COSI’s Lost Egypt Exhibition


Prototyping a Camel by COSI
May 22, 2008, 2:31 pm
Filed under: Construction News | Tags: , , , , ,

Author: Kate Storm

We’re working on my favorite exhibit components for Lost Egypt – a life-sized camel! Our project partners on the exhibition, The Science Museum of Minnesota, found an amazing company, Blue Rhino Studios – http://www.rhinocentral.com/profile.html – to design and build a camel for us.

We’ve been looking at materials, size, scale, and all the other issues that go into designing a large one-humped camel, aka “Camelus dromedarius,” if you like to know the Latin genus and species. One-humped camels are called dromedaries, and are found in North Africa and the Near East. Two-humped camels are called bactrians or “Camelus bactrianus,” and are typically found in central Asia. We only saw the dromedaries in Egypt, probably because it’s in North Africa.
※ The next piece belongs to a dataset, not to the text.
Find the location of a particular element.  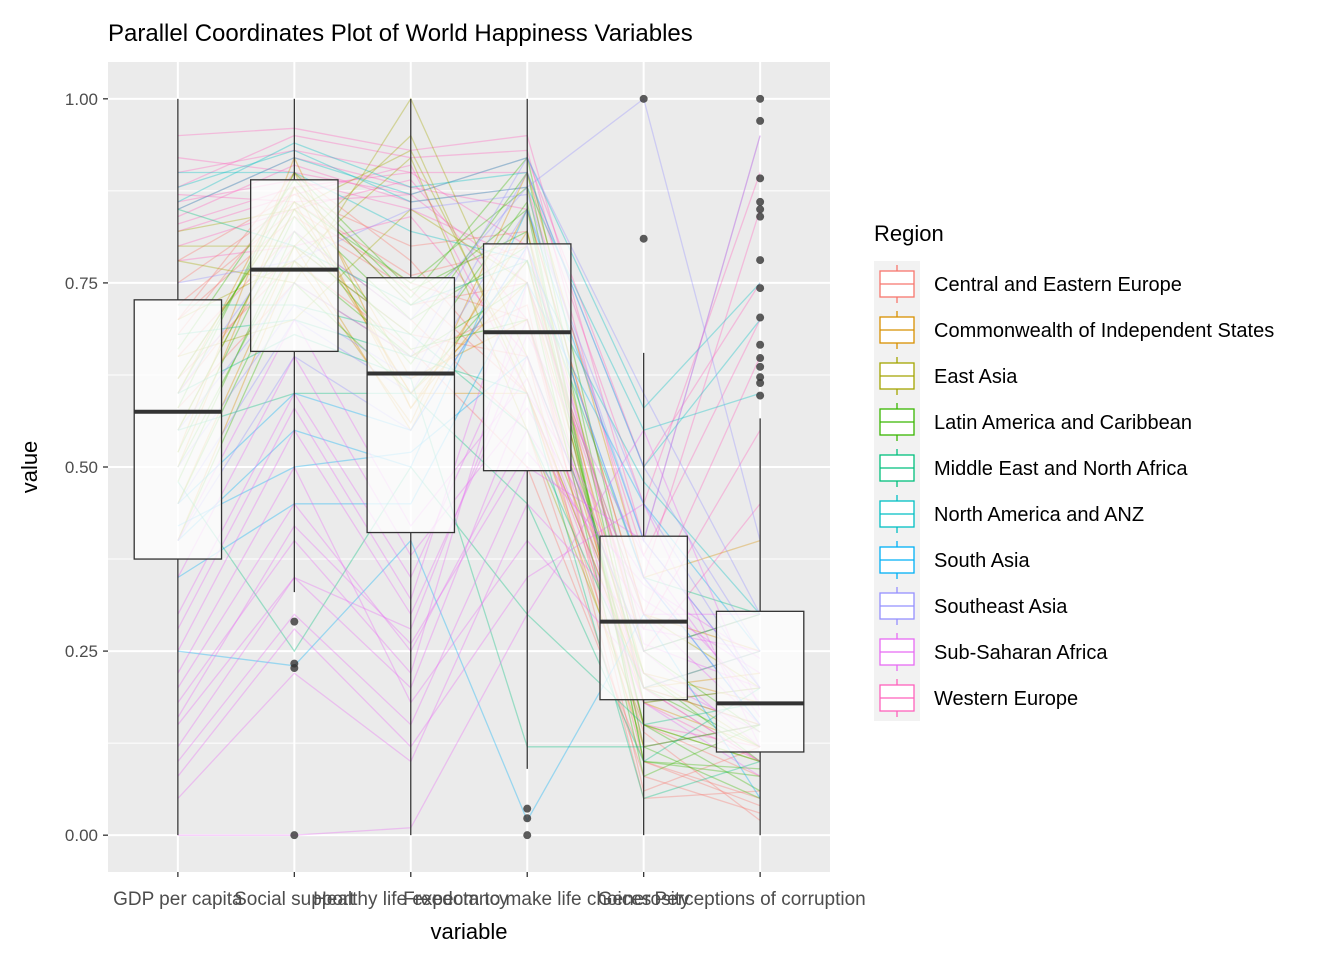

x-tick-label: Freedom to make life choices is located at coordinates (527, 900).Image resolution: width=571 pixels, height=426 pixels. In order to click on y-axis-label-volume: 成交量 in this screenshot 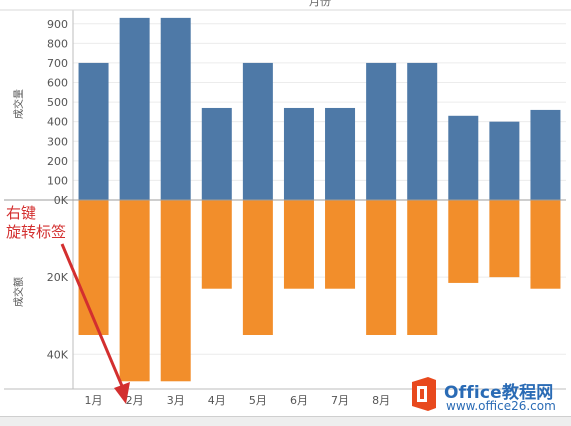, I will do `click(18, 104)`.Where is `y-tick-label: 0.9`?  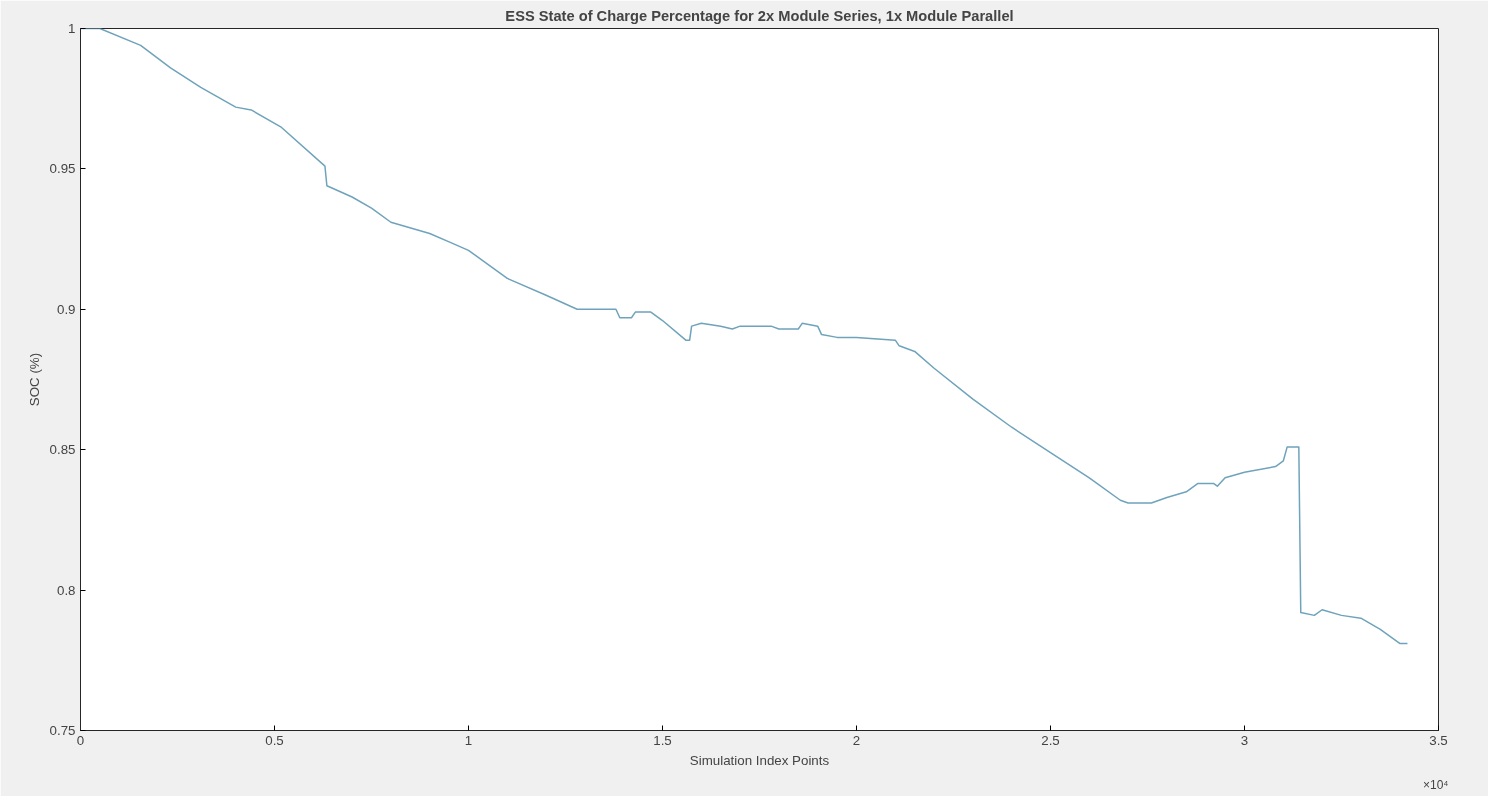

While camels aren’t really used much for transportation in Egypt today, you can still see them at the Giza Plateau and at Saqqara. We saw the camel below, which gave rides to tourists. I loved the colorful halter, although the picture really can’t capture the smell of a camel in the hot sun, which is definitely something…memorable. See the long eyelashes? They’re great for protecting the camel’s eyes from the desert sand.

In Saqqara, the guards rode camels, so the gear was less gaudy and more utilitarian. We needed to get photo references for Blue Rhino while we were in Egypt, since it’s challenging to figure out exactly what a camel looks like lying down. Their legs fold in on themselves like origami – very strange! So we asked the guards if we could take pictures of their guard camel. They laughed when they noticed us taking this photo of the back end.

Blue Rhino has produced lots of other animals as well – check out the detail on the moose, bobcat, and other animals on their website. The artists at their studio have designed a small clay model, called a maquette, which you can see below.

A maquette is a small scale model which is useful to test your concepts, without the expense of producing a full-sized version. This prototype is studied by the whole design team, and changes are made to it. We’ve already made several changes to our camel based on the maquette, including the way the head is turned and the angle of the neck. The human being in the model is scaled to represent someone 6’ tall, just to give an idea of the camel’s size. I can’t wait to see this when it’s done!